Четыре года спустя:—
«Даровал ли тебе Господь Скромный облик, как у Павла, Но сделал тебя носителем слова, Что сонные народы, словно труба, призывает?»
и снова, в том же году:—
«Оставь меня, Страх, твои трепеты низки, Дрожащие ради плоти».—
Почти сорок лет спустя после первой из этих дат мы находим, как он сетует в «Терминусе» на свою унаследованную слабость организма.
А в письме к Карлейлю он говорит:—
«Вы из рода Анакимов и ничего не знаете о немощи и промедлении белокурой конституции».
И снова: «Я жертва всякой всячины — всячины замыслов, огромной немощи и прокрастинации».

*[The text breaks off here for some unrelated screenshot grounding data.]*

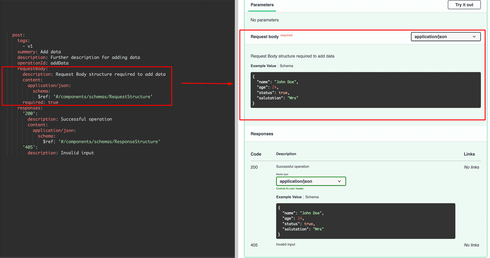Screen dimensions: 490x258
Task: Click the chevron in the Media type selector
Action: coord(339,181)
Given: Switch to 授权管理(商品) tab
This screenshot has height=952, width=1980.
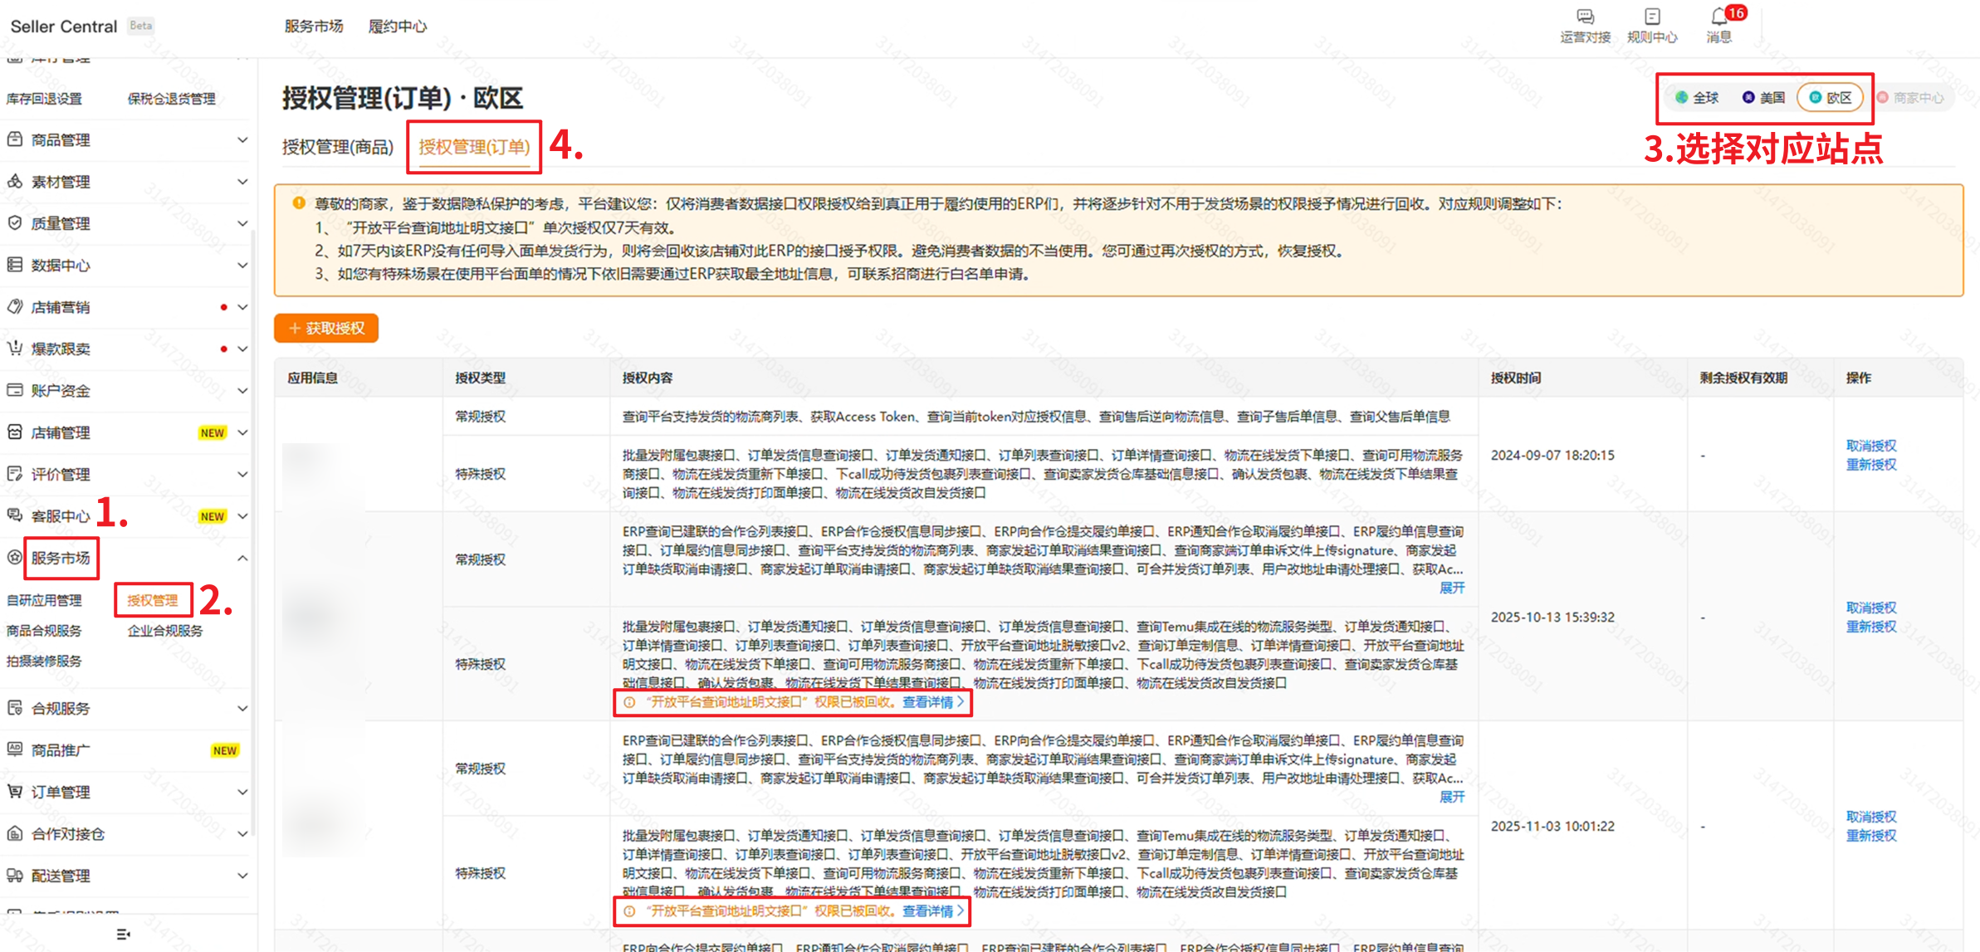Looking at the screenshot, I should coord(338,147).
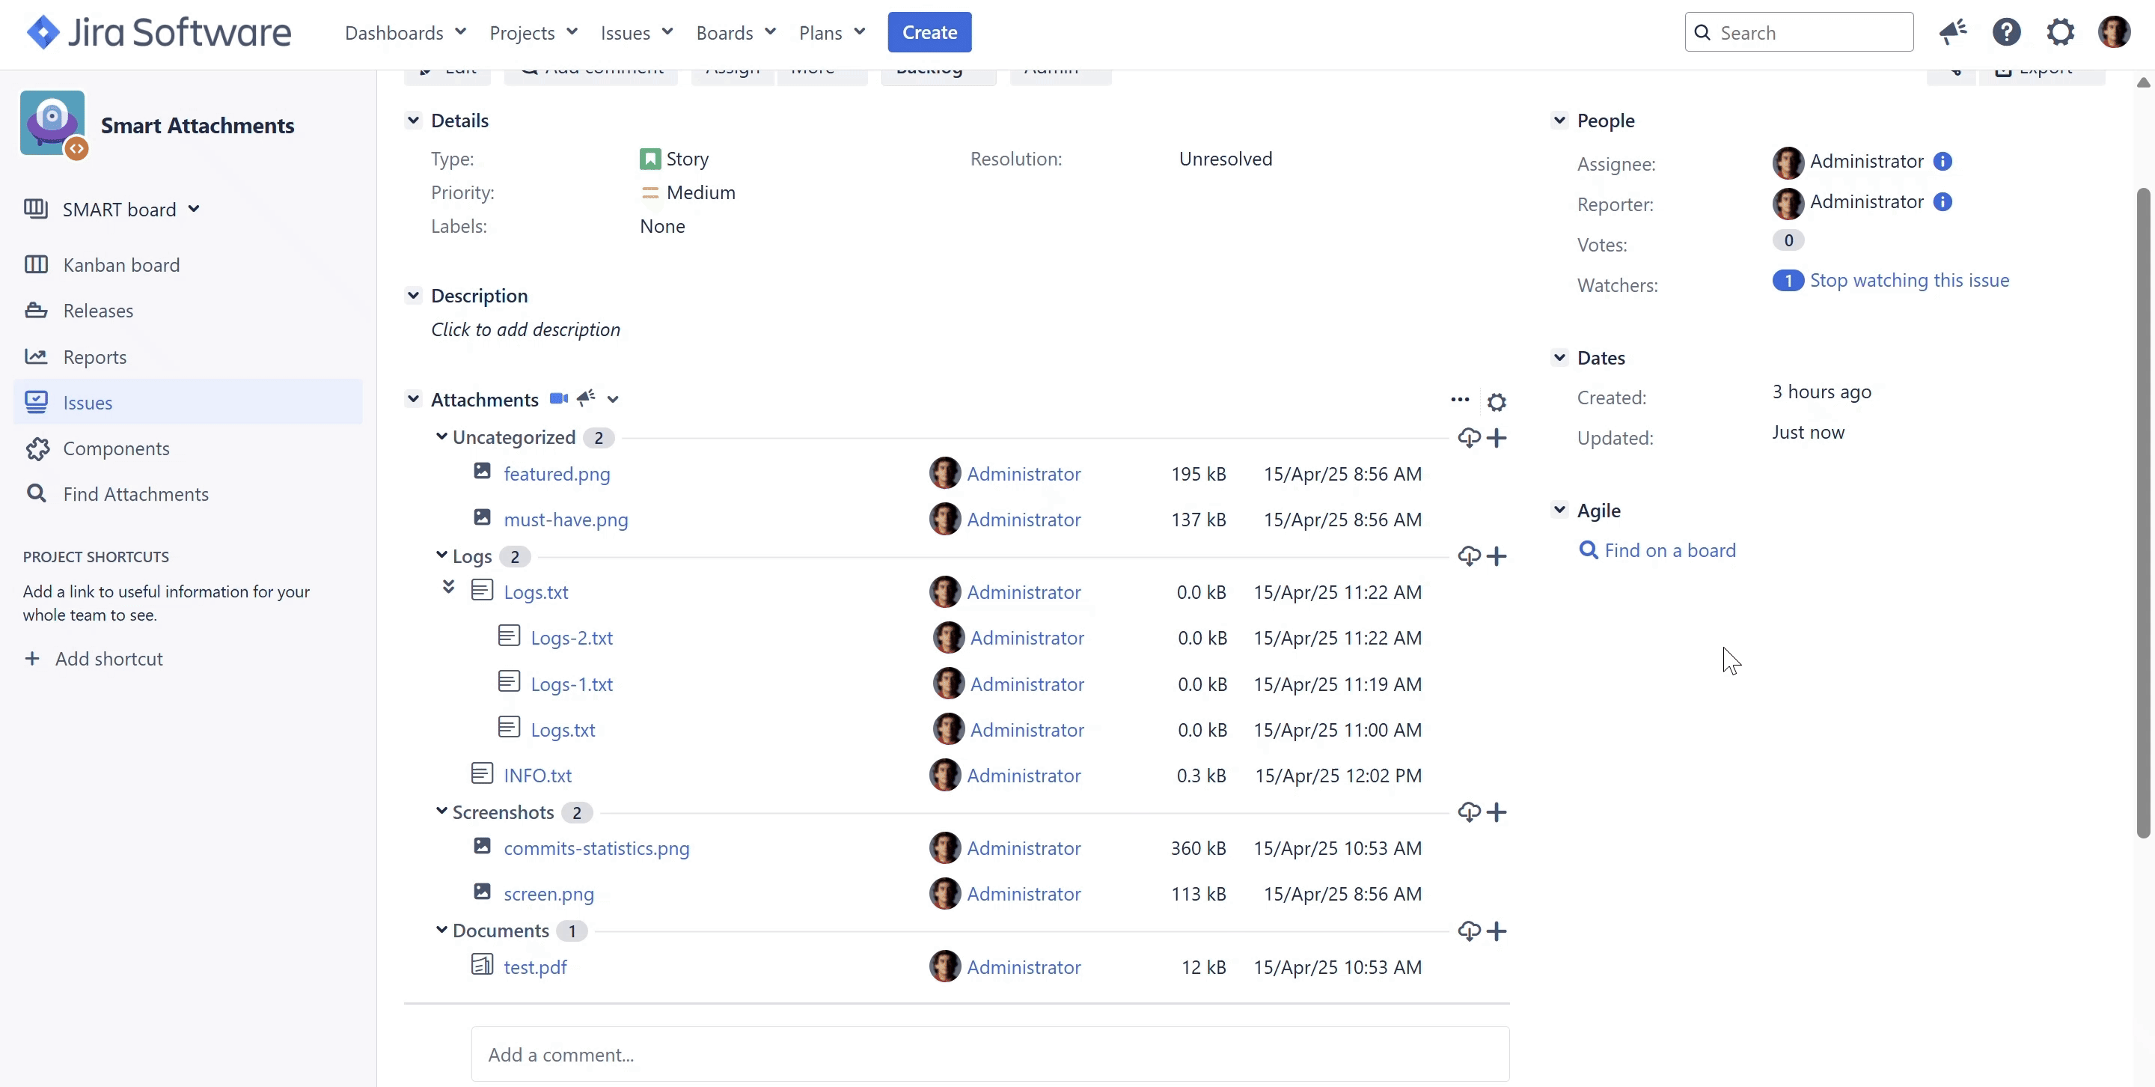2155x1087 pixels.
Task: Stop watching this issue
Action: 1908,280
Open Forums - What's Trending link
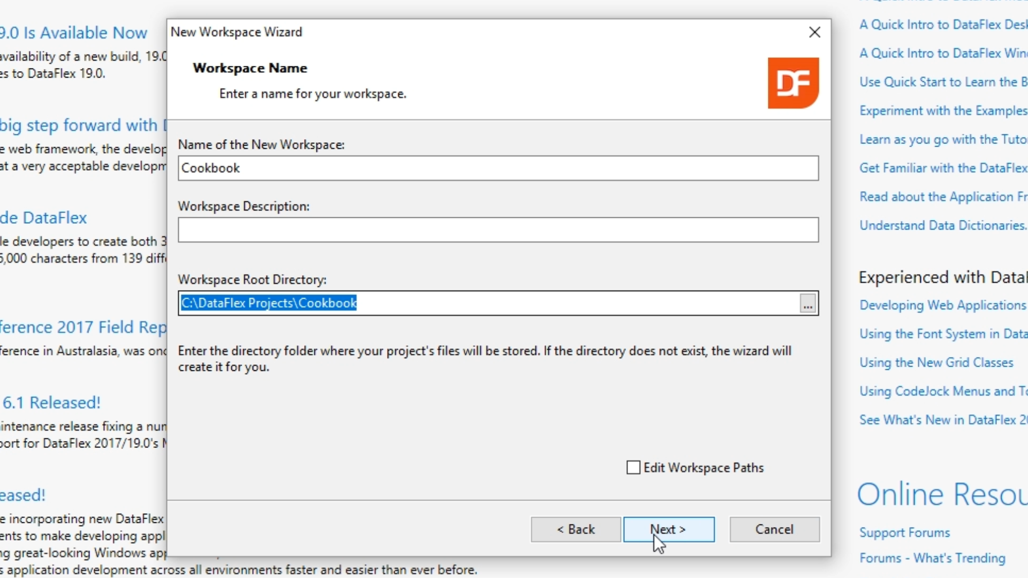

Он слишком много думал о своих телесных несовершенствах, о которых, как можно заметить, он упоминает только в своей частной переписке и в той полуобнаженности самораскрытия, что является привилегией поэзии. Его внешность была приятной и внушительной, а мышечной силы хватало, чтобы быть быстрым и выносливым ходоком.
Голос Эмерсона обладал большим обаянием в разговоре, как и в лекционном зале. Он никогда не был громким, никогда не был визгливым, но удивительно проникающим. Он был склонен запинаться в ходе предложения, чтобы убедиться в точности нужного слова; он пробирался через свой словарный запас, чтобы найти лучшее выражение своей мысли, подобно тому как хорошо одетая женщина переходит через грязную мостовую, чтобы добраться до противоположного тротуара. Именно эта естественная, легкая и не неприятная пауза памяти, подобная точке с запятой, усиливалась в годы его упадка, пока не сделала разговор утомительным и болезненным для него.
Он никогда не смеялся громко. Когда он смеялся, это было как бы под протестом, за закрытыми дверями, с плотно сжатым ртом, так что взрыву приходилось искать другой дыхательный канал, и он тихо находил выход, в то время как его брови, ноздри и все черты лица выдавали «донную зыбь», как удачно назвал это профессор Тейер, полуподавленного конвульсивного смеха. Он не любил громкого смеха у других и возражал Маргарет Фуллер, что она заставляет его слишком много смеяться.